Give a non-linear ( if it helps, multi-linear ) system for the variable with $\mathbf{Z} = [\mathbf X_1, \ldots, \mathbf{X_n} ]^T$: $$ \dot{\mathbf{Z}} = F ( \mathbf{Z}, \mathbf{u} ) $$ and an unknown equilibrium point $\mathbf{Z^*}$ (i.e. 0 = F ($\mathbf{Z^*})$ ).

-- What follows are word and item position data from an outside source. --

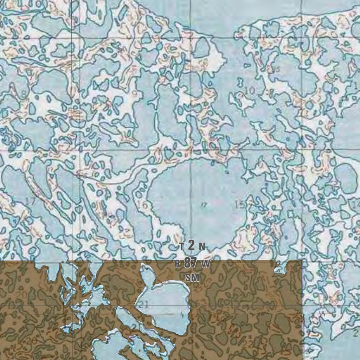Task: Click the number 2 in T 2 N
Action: [191, 245]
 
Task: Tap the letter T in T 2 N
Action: [181, 246]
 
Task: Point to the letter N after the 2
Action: [202, 246]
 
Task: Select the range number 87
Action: [190, 263]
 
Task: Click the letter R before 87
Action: [178, 264]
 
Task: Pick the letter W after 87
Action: [205, 264]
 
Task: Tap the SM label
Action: [193, 278]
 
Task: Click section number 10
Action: [250, 91]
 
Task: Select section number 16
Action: [144, 205]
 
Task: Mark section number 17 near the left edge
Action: [31, 201]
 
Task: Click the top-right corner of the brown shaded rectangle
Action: [302, 261]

Is there any known way to design such a control $\mathbf{u^*}$ for which:
- the point $\mathbf{Z^*}$ won't change position
- the equilibrium point under the new dynamics will be stable
?
Thanks in advance.
Yes this is possible (for some systems). You can take a look at:
Bazanella, Alexandre S., Petar V. Kokotovic, and Aguinaldo S. e Silva. "On the control of dynamic systems with unknown operating point." 1997 European Control Conference (ECC). IEEE, 1997.
In short, if you have a system:
$$ \dot{x}=f(x)+g(x)u $$
and $f(x^*) = 0$ but you don't know $x^*$ then you can use $u=\varphi(x-x^*)$ together with an adaptive control loop that estimates $x^*$:
$$ \begin{align} \dot{x} &= f(x)+g(x)\varphi(x-\theta)\\ \dot{\theta}&=A(x-\theta) \end{align} $$
In the paper you can find some ideas how you can find $A$.
They also have this example:
$$ \dot{x} = \sin(x) - \frac{1}{2}+u $$
Assume you don't know that one equilibrium is $x^*=\frac{\pi}{6} = 30°$. So:
$$ \begin{align} \dot{x} &= \sin(x) - \frac{1}{2}+u\\ u&=-k(x-\theta)\\ \dot{\theta}&=a(x-\theta) \end{align} $$
I use higher gains than in the paper: $k=150,a=-100$. Simulation with $x(0)=0,\theta(0)=0$:
You can see the controller stabilizes the unknown operating point at $x=30°$ without having any knowledge about that point.